Bronx, NY – April 28, 2016 – Sunday, May 1, 2016 marks 75 years since the opening of the African Plains exhibit at WCS’s (Wildlife Conservation Society) Bronx Zoo.
The exhibit marked the first time the zoo exhibited animals in realistic, natural settings, similar to how they might appear in the wild.
The exhibit design was the vision of Fairfield Osborn, New York Zoological Society (now WCS) President. A leading conservationist of the period, Osborn saw the African Plains exhibit as an educational tool for making the public aware of the need to protect not only wildlife but also the places in which they lived.
Although some of the species in the exhibit have changed over time, the groundbreaking exhibit concept has remained. The naturalistic, bar-less exhibits are home to both predator and prey species separated only by a series of hidden moats, so that it appears they share the same space. The African Plains was the first exhibit at the Bronx Zoo to highlight species by geography rather than taxonomy. Today, many of the Bronx Zoo exhibits are designed with this concept in mind – focusing on the ecological relationships among animals and their natural environments.

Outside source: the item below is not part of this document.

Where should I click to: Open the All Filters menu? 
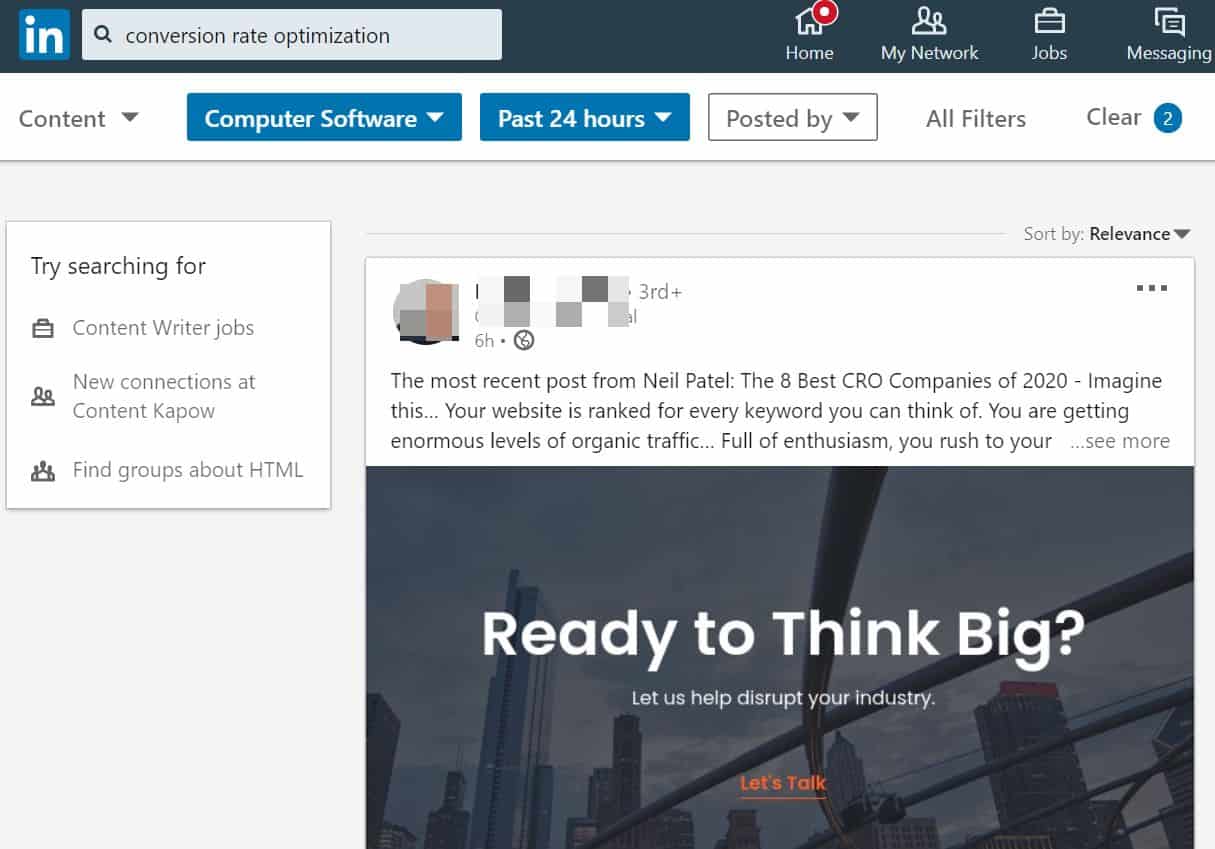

Funding for the construction of the African Plains came from an anonymous benefactor later revealed to be department store owner Marshall Field. The cost of construction was $110,000, and it was planned, designed, and completed in just 18 months.

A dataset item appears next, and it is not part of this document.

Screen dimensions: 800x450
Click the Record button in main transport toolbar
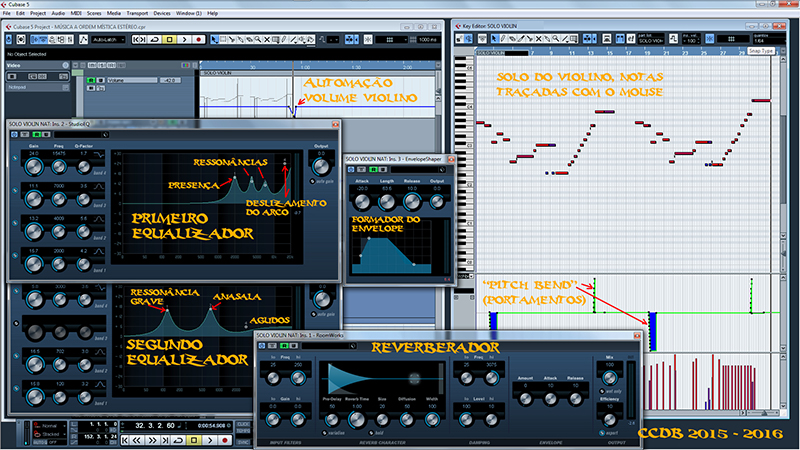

At the time of its opening, the African Plains featured several African species, including zebras, elands, and other ungulates; lions; warthogs; and several species of birds. Many of these species still roam the exhibit space today. New York City Mayor Fiorello LaGuardia and Parks Commissioner Robert Moses spoke at the opening ceremonies along with Fairfield Osborn, and CBS News journalists reported on the event from inside a wooden crate placed inside the lion exhibit.
The first Sunday following the opening, the Bronx Zoo drew record crowds. Almost 85,000 made their way to the zoo to observe the wildlife roaming the recreated African Savanna in the Bronx. At the time, it was the largest single-day attendance since the Bronx Zoo’s opening in 1899.
Today, nearly two million people annually visit the Bronx Zoo. The African Plains and the surrounding area are now home to lions, Grevy’s zebras, nyala, Thomson’s gazelles, spotted hyenas, African wild dogs, giraffes, and more. WCS continues the work and vision of Fairfield Osborn and his predecessors not only by instilling a sense of awe and inspiration those who visit, but also through education about the conservation needs of animals where they live and the habitats that support them.
WCS has grown into one of the world’s most predominant conservation organizations. It works in Africa where these animals range, and in more than 60 countries and all the world’s oceans to save wildlife and wild places.